[PATCH v4 0/5] nvme_fc: add dev_loss_tmo support

Wed Oct 25 16:43:12 PDT 2017

FC, on the SCSI side, has long had a device loss timeout which governed
how long it would hide connectivity loss to remote target ports.
The timeout value is maintained in the SCSI FC transport and admins
are used to going there to maintain it.

Eventually, the SCSI FC transport will be moved into something
independent from and above SCSI so that SCSI and NVME protocols can
be peers. In the meantime, to add the functionality now, and sync with
the SCSI FC transport, the LLDD will be used as the conduit. The
initial value for the timeout can be set by the LLDD when it creates
the remoteport via nvme_fc_register_remoteport(). Later, if the value
is updated via the SCSI transport, the LLDD can call a new nvme_fc
routine to update the remoteport's dev_loss_tmo value.
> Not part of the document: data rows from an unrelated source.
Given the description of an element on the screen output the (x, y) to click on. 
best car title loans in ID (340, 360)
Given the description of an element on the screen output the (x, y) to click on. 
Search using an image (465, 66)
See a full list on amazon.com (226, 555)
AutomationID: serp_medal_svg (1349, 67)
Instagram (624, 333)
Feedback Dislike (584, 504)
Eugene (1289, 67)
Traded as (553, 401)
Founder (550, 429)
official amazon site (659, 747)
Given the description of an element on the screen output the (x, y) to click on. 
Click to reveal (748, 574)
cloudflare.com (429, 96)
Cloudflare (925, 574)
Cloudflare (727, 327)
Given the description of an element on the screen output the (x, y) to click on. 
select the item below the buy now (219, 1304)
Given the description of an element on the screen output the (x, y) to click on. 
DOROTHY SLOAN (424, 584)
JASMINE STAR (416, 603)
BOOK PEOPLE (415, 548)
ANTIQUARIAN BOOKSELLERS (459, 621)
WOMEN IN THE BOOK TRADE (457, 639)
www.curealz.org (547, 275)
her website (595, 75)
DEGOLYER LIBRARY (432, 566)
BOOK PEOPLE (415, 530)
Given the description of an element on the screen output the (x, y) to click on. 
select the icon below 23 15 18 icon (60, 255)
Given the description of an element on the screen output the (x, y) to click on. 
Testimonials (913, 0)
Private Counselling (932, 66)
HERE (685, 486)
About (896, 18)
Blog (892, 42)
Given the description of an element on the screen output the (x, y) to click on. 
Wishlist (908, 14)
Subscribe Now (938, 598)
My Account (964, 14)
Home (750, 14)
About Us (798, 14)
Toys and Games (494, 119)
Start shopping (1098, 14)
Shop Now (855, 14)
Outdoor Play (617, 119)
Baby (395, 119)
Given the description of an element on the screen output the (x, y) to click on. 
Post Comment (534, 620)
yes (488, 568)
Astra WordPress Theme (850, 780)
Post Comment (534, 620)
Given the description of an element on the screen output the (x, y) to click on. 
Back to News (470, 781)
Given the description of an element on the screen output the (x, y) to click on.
The nvme fabrics implementation already has a similar timer, the
ctrl_loss_tmo, which is distilled into a max_reconnect attempts and
a reconnect_delay between attempts, where the overall duration until
max is hit is the ctrl_loss_tmo.  This was primarily for transports
that didn't have the ability to track device connectivity and would
retry per the delay until finally giving up.

The implementation in this patch set maintains a FC dev_loss_tmo value
at the FC port level. When connectivity to a remoteport is lost, the
future time where dev_loss_tmo will expire is set, and all controllers
on the remoteport are suspended and their associations terminated.
The termination of the controllers will cause their ctrl_loss_tmo
functionality kick in. Reconnect attempts that occur while connectivity
is still lost are terminated and the next reconnect scheduled. If a
reconnect would be rescheduled for a time exceeding the dev_loss_tmo
for the remoteport, the next reconnect is scheduled at dev_loss_tmo.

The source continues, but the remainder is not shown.